Stichwort Finanzinstrumente: Dahinter verbergen sich diverse Posten, klassische zur Absicherung von Währungs- oder Rohstoffrisiken ebenso wie hochkomplizierte Derivate. Die HSH hat solche Instrumente im Umfang von 54,7 Milliarden Euro in der Bilanz. Für 45,8 Milliarden Euro davon gibt es aber laut Cleanstate derzeit gar keinen Markt - die Wertermittlung beruhe einzig auf "subjektiven Annahmen des Vorstands". Das geschieht entweder nach der "Mark-to-Matrix"-Methode, wobei der Wert eines Produktes ermittelt wird, indem man es mit ähnlichen vergleicht, oder nach der "Mark-to-Model"-Methode, die komplett auf Finanzmathematik setzt. Konkret bedeutet das: Die HSH Nordbank hält Papiere, von denen sie nur annimmt, dass sie mehr als Doppelte der Jahreshaushalte von Hamburg und Schleswig-Holstein (zusammen etwa 22 Milliarden) wert sind - wissen tut sie das aber nicht. Was ist, wenn die Werte nur um wenige Prozent nach unten abweichen? "Aus dieser Position resultieren erhebliche Verlustrisiken durch zukünftig erforderliche Wertberichtigungen", folgert Cleanstate daraus.

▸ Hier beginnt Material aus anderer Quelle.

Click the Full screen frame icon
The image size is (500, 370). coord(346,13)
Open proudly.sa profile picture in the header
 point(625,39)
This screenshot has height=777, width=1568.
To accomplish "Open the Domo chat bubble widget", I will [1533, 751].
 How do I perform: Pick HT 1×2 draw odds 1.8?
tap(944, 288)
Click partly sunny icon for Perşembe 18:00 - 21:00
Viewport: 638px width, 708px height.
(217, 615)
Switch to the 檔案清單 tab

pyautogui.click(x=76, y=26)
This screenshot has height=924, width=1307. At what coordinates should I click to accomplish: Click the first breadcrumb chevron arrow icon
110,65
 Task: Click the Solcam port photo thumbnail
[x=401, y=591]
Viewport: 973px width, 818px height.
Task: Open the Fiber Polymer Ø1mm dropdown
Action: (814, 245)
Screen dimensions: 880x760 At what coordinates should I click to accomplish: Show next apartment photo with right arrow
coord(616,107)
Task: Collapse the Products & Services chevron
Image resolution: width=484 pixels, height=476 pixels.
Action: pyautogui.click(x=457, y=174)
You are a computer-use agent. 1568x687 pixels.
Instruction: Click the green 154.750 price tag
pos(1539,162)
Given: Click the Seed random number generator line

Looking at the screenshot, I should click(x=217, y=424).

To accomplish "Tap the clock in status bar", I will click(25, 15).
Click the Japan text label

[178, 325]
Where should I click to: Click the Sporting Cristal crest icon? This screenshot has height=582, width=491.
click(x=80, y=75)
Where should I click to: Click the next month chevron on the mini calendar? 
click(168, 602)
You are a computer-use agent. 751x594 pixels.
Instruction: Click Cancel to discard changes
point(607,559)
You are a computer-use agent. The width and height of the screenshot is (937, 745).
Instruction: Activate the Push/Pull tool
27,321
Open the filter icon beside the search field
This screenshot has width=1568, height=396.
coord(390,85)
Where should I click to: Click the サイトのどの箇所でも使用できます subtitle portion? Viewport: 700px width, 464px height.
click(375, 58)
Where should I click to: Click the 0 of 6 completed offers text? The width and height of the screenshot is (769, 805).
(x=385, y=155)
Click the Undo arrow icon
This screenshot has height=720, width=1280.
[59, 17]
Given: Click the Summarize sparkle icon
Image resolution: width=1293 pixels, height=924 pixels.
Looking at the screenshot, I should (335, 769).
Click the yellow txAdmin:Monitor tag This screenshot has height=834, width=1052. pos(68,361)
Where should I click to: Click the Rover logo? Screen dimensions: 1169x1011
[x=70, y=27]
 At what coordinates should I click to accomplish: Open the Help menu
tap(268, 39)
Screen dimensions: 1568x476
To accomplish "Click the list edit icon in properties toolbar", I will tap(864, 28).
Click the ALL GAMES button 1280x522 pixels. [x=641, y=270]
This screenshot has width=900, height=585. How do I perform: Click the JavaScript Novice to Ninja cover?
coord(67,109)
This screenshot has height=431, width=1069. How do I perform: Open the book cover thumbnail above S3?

Dazu die HSH Nordbank: "Nicht für alle Instrumente existiert ein aktueller Marktpreis. Entsprechend muss der Fair-Value über marktübliche Methoden ermittelt werden. Eine andere Lösung gibt es schlichtweg nicht. Dies gilt für die HSH Nordbank wie weltweit für jedes andere Institut auch."
Stichwort Aufsichtsrat: Cleanstate zufolge sind die Kontrolleure ihrer "Sorgfaltspflicht nicht in angemessener Weise nachgekommen". Das weist die Bank zurück: "Der neu konstituierte und völlig unabhängige Aufsichtsrat hat gerade der Bank auf seiner letzten Sitzung ein ,ausgereiftes Konzept' bescheinigt."
Fazit: Selbst den Cleanstate-Experten zufolge ist es "schwierig, sich ein objektives Bild über die Lage der HSH Nordbank zu verschaffen". Da selbst Insider die IFRS-Regeln für "nahezu unverständlich" hielten, rät der Verein der Bank, ihren Konzernabschluss nach den deutlich konservativeren Regeln des deutschen Handelsgesetzbuches (HGB) aufzustellen - das fordert auch Ex-Minister Marnette. Die HSH verweist gegenüber dem Abendblatt darauf, dass sie gemäß EU-Verordnung verpflichtet sei, nach IFRS zu bilanzieren. Diese Standards gewährleisteten "ein Höchstmaß an Transparenz".